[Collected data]
↓
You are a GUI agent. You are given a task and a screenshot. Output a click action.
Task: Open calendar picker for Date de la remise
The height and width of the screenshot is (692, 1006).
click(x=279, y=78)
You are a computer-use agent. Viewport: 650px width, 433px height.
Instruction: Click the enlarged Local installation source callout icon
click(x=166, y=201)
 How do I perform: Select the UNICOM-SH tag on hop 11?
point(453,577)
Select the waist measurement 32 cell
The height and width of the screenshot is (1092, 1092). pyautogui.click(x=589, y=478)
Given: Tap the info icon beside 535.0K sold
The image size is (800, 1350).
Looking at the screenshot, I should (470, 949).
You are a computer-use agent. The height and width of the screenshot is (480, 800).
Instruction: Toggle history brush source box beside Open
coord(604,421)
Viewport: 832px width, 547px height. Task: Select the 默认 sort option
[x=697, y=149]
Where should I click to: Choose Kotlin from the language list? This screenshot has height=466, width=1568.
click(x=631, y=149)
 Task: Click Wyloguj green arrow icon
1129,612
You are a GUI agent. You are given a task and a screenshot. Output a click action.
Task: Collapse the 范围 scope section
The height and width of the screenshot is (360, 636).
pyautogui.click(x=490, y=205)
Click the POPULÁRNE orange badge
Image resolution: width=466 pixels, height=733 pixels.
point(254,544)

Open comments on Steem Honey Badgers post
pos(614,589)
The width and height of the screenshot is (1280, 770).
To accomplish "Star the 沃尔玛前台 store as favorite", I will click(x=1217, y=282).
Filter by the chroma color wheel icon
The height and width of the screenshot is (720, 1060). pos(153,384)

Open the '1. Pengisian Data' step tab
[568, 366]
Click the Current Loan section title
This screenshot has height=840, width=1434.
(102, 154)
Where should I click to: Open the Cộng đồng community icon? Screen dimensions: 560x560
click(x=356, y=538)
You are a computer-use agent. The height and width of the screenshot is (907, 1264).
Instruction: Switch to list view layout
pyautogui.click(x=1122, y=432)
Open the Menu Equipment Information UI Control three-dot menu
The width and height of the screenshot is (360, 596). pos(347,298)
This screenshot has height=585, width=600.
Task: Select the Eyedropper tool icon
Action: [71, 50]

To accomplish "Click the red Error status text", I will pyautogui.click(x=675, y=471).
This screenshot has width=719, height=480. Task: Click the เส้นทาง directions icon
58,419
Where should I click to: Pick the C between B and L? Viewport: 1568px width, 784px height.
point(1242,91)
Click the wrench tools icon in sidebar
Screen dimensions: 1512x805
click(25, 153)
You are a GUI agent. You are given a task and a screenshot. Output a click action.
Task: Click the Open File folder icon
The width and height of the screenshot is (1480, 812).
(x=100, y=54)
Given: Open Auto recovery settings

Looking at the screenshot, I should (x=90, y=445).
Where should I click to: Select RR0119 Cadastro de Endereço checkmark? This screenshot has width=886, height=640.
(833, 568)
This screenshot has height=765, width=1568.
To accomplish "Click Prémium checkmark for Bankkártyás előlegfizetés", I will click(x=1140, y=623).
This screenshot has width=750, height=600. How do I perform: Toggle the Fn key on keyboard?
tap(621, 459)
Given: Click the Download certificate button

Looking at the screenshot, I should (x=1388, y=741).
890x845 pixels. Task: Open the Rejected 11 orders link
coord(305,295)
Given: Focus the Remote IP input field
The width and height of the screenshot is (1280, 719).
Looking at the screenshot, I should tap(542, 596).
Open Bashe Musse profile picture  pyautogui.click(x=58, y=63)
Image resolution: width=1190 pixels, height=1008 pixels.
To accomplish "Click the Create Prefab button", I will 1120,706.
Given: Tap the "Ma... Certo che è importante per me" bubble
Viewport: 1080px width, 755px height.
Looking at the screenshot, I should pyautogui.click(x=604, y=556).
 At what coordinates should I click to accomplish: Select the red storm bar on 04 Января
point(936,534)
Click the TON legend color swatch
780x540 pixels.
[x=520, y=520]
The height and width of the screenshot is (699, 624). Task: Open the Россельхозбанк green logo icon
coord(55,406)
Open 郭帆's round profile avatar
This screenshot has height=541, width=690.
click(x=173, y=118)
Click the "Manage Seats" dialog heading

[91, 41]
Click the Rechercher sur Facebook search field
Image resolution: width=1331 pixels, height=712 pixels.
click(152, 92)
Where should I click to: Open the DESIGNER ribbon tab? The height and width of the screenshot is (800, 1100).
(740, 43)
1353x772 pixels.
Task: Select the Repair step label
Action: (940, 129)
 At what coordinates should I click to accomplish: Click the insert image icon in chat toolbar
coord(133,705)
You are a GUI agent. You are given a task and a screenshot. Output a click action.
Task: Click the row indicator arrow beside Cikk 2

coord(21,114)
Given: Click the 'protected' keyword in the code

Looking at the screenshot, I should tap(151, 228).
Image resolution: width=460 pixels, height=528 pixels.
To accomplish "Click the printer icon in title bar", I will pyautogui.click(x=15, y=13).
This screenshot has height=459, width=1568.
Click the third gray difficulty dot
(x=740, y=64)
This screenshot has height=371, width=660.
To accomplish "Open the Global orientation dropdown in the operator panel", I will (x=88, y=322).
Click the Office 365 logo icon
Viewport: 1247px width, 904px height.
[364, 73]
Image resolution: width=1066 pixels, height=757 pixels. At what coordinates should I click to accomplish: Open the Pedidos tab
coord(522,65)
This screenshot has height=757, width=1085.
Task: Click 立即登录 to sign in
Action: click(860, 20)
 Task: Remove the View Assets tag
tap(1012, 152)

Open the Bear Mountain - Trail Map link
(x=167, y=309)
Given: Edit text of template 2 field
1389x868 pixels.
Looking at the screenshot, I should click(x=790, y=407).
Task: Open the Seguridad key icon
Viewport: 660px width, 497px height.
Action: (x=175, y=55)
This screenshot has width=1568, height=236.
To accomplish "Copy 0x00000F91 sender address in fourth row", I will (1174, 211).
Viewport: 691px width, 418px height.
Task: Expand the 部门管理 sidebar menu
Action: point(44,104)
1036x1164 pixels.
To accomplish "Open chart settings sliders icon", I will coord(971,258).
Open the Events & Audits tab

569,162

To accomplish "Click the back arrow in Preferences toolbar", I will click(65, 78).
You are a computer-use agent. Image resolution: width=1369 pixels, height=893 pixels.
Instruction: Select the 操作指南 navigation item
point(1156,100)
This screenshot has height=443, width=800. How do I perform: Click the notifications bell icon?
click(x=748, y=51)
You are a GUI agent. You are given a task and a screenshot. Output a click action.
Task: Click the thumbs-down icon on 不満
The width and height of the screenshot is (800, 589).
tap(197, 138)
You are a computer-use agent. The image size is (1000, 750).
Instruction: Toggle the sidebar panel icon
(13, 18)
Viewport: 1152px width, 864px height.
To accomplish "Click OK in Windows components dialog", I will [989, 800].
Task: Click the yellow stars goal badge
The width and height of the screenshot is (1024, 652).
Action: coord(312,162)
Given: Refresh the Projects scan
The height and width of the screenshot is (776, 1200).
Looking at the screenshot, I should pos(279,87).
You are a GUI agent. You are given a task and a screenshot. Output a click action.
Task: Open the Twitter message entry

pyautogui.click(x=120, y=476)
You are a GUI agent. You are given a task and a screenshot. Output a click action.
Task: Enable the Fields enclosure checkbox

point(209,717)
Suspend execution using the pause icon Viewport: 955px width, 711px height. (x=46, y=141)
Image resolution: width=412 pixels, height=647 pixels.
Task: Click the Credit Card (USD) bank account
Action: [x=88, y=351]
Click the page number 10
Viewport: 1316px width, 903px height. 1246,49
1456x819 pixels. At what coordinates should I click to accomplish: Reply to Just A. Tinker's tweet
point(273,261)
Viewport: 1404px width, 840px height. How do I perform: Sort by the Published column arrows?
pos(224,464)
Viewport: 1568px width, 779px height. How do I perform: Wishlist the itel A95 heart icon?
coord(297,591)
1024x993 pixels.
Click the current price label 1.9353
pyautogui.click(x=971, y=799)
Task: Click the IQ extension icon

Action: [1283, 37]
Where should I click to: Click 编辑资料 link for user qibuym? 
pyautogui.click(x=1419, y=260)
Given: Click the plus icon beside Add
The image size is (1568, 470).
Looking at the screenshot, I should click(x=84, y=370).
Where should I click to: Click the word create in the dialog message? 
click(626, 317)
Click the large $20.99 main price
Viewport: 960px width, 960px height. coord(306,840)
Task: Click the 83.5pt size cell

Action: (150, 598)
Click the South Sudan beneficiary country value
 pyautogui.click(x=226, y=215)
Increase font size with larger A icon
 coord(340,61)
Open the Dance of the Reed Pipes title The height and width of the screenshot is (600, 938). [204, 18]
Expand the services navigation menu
↑
Which lines of the data hold the string "text"? Return each of them.

OUTPUT BELOW »
To accomplish "Click the red Error status text", I will pyautogui.click(x=675, y=471).
Given: Edit text of template 2 field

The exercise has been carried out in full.